Exactly as given, repeat all of the entries.

#### Records for the task ####

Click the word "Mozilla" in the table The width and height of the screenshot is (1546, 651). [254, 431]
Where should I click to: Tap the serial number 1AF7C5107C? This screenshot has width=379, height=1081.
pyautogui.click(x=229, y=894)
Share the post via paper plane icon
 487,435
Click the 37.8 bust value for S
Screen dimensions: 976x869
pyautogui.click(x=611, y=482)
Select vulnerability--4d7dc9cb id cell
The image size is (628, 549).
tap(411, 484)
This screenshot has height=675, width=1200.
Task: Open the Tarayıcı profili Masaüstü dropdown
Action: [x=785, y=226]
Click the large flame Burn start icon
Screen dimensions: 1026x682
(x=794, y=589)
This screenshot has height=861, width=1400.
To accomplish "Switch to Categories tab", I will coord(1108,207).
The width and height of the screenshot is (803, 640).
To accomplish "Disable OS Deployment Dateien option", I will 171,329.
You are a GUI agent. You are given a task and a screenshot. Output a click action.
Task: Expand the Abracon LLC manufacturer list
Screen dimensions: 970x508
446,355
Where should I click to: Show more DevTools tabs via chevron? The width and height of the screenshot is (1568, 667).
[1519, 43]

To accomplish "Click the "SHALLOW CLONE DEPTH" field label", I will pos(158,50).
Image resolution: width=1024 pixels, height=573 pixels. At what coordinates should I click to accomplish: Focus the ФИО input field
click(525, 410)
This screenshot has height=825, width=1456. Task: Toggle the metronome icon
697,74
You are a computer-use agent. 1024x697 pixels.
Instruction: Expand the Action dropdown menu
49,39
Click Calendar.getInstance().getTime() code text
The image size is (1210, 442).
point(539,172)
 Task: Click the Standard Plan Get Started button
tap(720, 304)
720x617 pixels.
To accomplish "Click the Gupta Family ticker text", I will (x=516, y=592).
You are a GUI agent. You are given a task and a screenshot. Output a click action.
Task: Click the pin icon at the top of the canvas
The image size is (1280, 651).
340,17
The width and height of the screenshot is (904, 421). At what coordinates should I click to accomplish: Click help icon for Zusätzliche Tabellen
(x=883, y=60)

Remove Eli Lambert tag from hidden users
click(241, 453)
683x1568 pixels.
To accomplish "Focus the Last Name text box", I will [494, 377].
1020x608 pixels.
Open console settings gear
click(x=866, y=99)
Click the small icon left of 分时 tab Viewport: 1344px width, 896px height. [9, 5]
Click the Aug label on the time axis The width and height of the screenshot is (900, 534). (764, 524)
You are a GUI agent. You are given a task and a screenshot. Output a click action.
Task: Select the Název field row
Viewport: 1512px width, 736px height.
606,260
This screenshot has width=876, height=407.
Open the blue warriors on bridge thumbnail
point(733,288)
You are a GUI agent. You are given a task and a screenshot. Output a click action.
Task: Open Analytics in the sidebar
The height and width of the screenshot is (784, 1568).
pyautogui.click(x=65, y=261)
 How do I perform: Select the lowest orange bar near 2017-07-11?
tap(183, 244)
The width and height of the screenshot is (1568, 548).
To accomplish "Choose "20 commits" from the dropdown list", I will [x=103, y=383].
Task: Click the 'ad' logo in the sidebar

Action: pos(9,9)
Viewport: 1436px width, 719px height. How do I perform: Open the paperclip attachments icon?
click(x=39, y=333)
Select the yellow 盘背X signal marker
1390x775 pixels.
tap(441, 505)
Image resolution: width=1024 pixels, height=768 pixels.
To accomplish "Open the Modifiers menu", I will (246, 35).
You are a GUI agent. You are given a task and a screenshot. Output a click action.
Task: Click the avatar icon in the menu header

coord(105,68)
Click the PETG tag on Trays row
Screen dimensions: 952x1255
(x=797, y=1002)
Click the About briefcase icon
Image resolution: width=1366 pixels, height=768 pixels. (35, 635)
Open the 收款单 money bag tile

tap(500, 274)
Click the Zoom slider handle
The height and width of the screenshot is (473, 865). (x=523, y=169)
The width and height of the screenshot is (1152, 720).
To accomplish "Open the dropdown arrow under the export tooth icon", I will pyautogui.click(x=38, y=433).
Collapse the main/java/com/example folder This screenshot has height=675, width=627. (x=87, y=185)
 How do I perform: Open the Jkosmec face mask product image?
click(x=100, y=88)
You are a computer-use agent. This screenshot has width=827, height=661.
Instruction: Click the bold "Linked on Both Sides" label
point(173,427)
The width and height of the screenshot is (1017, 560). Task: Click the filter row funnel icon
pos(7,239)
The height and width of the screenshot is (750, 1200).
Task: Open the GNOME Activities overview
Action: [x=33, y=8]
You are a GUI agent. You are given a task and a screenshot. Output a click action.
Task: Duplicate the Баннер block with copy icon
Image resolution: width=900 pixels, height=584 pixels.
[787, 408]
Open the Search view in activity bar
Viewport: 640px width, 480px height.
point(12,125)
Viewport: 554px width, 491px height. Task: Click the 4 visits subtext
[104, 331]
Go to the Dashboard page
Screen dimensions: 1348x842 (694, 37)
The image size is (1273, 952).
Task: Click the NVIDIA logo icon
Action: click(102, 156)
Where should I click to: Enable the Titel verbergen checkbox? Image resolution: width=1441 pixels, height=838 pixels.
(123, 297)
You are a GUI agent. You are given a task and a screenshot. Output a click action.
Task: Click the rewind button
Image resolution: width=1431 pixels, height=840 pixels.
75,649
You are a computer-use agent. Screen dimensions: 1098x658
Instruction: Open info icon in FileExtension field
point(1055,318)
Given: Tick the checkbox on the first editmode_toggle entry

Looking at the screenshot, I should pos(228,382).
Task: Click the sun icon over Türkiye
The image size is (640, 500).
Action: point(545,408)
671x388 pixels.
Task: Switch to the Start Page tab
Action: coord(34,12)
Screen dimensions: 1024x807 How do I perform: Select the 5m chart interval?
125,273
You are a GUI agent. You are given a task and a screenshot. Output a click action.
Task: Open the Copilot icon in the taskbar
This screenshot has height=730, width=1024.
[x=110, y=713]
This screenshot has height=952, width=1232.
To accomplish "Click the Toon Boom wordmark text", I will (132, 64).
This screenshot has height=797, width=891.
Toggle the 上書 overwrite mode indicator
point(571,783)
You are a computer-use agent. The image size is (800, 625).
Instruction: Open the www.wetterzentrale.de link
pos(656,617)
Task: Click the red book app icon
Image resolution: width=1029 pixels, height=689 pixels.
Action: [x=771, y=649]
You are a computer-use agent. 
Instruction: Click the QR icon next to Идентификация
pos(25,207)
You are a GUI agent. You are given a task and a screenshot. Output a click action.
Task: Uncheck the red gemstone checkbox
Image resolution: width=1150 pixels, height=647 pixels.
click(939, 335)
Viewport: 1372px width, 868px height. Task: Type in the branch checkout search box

####

» Response area
Click the word "Mozilla" in the table The width and height of the screenshot is (1546, 651). [254, 431]
Where should I click to: Tap the serial number 1AF7C5107C? This screenshot has width=379, height=1081.
pyautogui.click(x=229, y=894)
Share the post via paper plane icon
 487,435
Click the 37.8 bust value for S
Screen dimensions: 976x869
pyautogui.click(x=611, y=482)
Select vulnerability--4d7dc9cb id cell
The image size is (628, 549).
tap(411, 484)
This screenshot has height=675, width=1200.
Task: Open the Tarayıcı profili Masaüstü dropdown
Action: [x=785, y=226]
Click the large flame Burn start icon
Screen dimensions: 1026x682
(x=794, y=589)
This screenshot has height=861, width=1400.
To accomplish "Switch to Categories tab", I will coord(1108,207).
The width and height of the screenshot is (803, 640).
To accomplish "Disable OS Deployment Dateien option", I will 171,329.
You are a GUI agent. You are given a task and a screenshot. Output a click action.
Task: Expand the Abracon LLC manufacturer list
Screen dimensions: 970x508
446,355
Where should I click to: Show more DevTools tabs via chevron? The width and height of the screenshot is (1568, 667).
[1519, 43]

To accomplish "Click the "SHALLOW CLONE DEPTH" field label", I will pos(158,50).
Image resolution: width=1024 pixels, height=573 pixels. At what coordinates should I click to accomplish: Focus the ФИО input field
click(525, 410)
This screenshot has height=825, width=1456. Task: Toggle the metronome icon
697,74
You are a computer-use agent. 1024x697 pixels.
Instruction: Expand the Action dropdown menu
49,39
Click Calendar.getInstance().getTime() code text
The image size is (1210, 442).
point(539,172)
 Task: Click the Standard Plan Get Started button
tap(720, 304)
720x617 pixels.
To accomplish "Click the Gupta Family ticker text", I will (x=516, y=592).
You are a GUI agent. You are given a task and a screenshot. Output a click action.
Task: Click the pin icon at the top of the canvas
The image size is (1280, 651).
340,17
The width and height of the screenshot is (904, 421). At what coordinates should I click to accomplish: Click help icon for Zusätzliche Tabellen
(x=883, y=60)

Remove Eli Lambert tag from hidden users
click(241, 453)
683x1568 pixels.
To accomplish "Focus the Last Name text box", I will [494, 377].
1020x608 pixels.
Open console settings gear
click(x=866, y=99)
Click the small icon left of 分时 tab Viewport: 1344px width, 896px height. [9, 5]
Click the Aug label on the time axis The width and height of the screenshot is (900, 534). (764, 524)
You are a GUI agent. You are given a task and a screenshot. Output a click action.
Task: Select the Název field row
Viewport: 1512px width, 736px height.
606,260
This screenshot has width=876, height=407.
Open the blue warriors on bridge thumbnail
point(733,288)
You are a GUI agent. You are given a task and a screenshot. Output a click action.
Task: Open Analytics in the sidebar
The height and width of the screenshot is (784, 1568).
pyautogui.click(x=65, y=261)
 How do I perform: Select the lowest orange bar near 2017-07-11?
tap(183, 244)
The width and height of the screenshot is (1568, 548).
To accomplish "Choose "20 commits" from the dropdown list", I will [x=103, y=383].
Task: Click the 'ad' logo in the sidebar

Action: pos(9,9)
Viewport: 1436px width, 719px height. How do I perform: Open the paperclip attachments icon?
click(x=39, y=333)
Select the yellow 盘背X signal marker
1390x775 pixels.
tap(441, 505)
Image resolution: width=1024 pixels, height=768 pixels.
To accomplish "Open the Modifiers menu", I will (246, 35).
You are a GUI agent. You are given a task and a screenshot. Output a click action.
Task: Click the avatar icon in the menu header

coord(105,68)
Click the PETG tag on Trays row
Screen dimensions: 952x1255
(x=797, y=1002)
Click the About briefcase icon
Image resolution: width=1366 pixels, height=768 pixels. (35, 635)
Open the 收款单 money bag tile

tap(500, 274)
Click the Zoom slider handle
The height and width of the screenshot is (473, 865). (x=523, y=169)
The width and height of the screenshot is (1152, 720).
To accomplish "Open the dropdown arrow under the export tooth icon", I will pyautogui.click(x=38, y=433).
Collapse the main/java/com/example folder This screenshot has height=675, width=627. (x=87, y=185)
 How do I perform: Open the Jkosmec face mask product image?
click(x=100, y=88)
You are a computer-use agent. This screenshot has width=827, height=661.
Instruction: Click the bold "Linked on Both Sides" label
point(173,427)
The width and height of the screenshot is (1017, 560). Task: Click the filter row funnel icon
pos(7,239)
The height and width of the screenshot is (750, 1200).
Task: Open the GNOME Activities overview
Action: [x=33, y=8]
You are a GUI agent. You are given a task and a screenshot. Output a click action.
Task: Duplicate the Баннер block with copy icon
Image resolution: width=900 pixels, height=584 pixels.
[787, 408]
Open the Search view in activity bar
Viewport: 640px width, 480px height.
point(12,125)
Viewport: 554px width, 491px height. Task: Click the 4 visits subtext
[104, 331]
Go to the Dashboard page
Screen dimensions: 1348x842 (694, 37)
The image size is (1273, 952).
Task: Click the NVIDIA logo icon
Action: click(102, 156)
Where should I click to: Enable the Titel verbergen checkbox? Image resolution: width=1441 pixels, height=838 pixels.
(123, 297)
You are a GUI agent. You are given a task and a screenshot. Output a click action.
Task: Click the rewind button
Image resolution: width=1431 pixels, height=840 pixels.
75,649
You are a computer-use agent. Screen dimensions: 1098x658
Instruction: Open info icon in FileExtension field
point(1055,318)
Given: Tick the checkbox on the first editmode_toggle entry

Looking at the screenshot, I should pos(228,382).
Task: Click the sun icon over Türkiye
The image size is (640, 500).
Action: point(545,408)
671x388 pixels.
Task: Switch to the Start Page tab
Action: coord(34,12)
Screen dimensions: 1024x807 How do I perform: Select the 5m chart interval?
125,273
You are a GUI agent. You are given a task and a screenshot. Output a click action.
Task: Open the Copilot icon in the taskbar
This screenshot has height=730, width=1024.
[x=110, y=713]
This screenshot has height=952, width=1232.
To accomplish "Click the Toon Boom wordmark text", I will (132, 64).
This screenshot has height=797, width=891.
Toggle the 上書 overwrite mode indicator
point(571,783)
You are a computer-use agent. The image size is (800, 625).
Instruction: Open the www.wetterzentrale.de link
pos(656,617)
Task: Click the red book app icon
Image resolution: width=1029 pixels, height=689 pixels.
Action: [x=771, y=649]
You are a computer-use agent. 
Instruction: Click the QR icon next to Идентификация
pos(25,207)
You are a GUI agent. You are given a task and a screenshot. Output a click action.
Task: Uncheck the red gemstone checkbox
Image resolution: width=1150 pixels, height=647 pixels.
click(939, 335)
Viewport: 1372px width, 868px height. Task: Type in the branch checkout search box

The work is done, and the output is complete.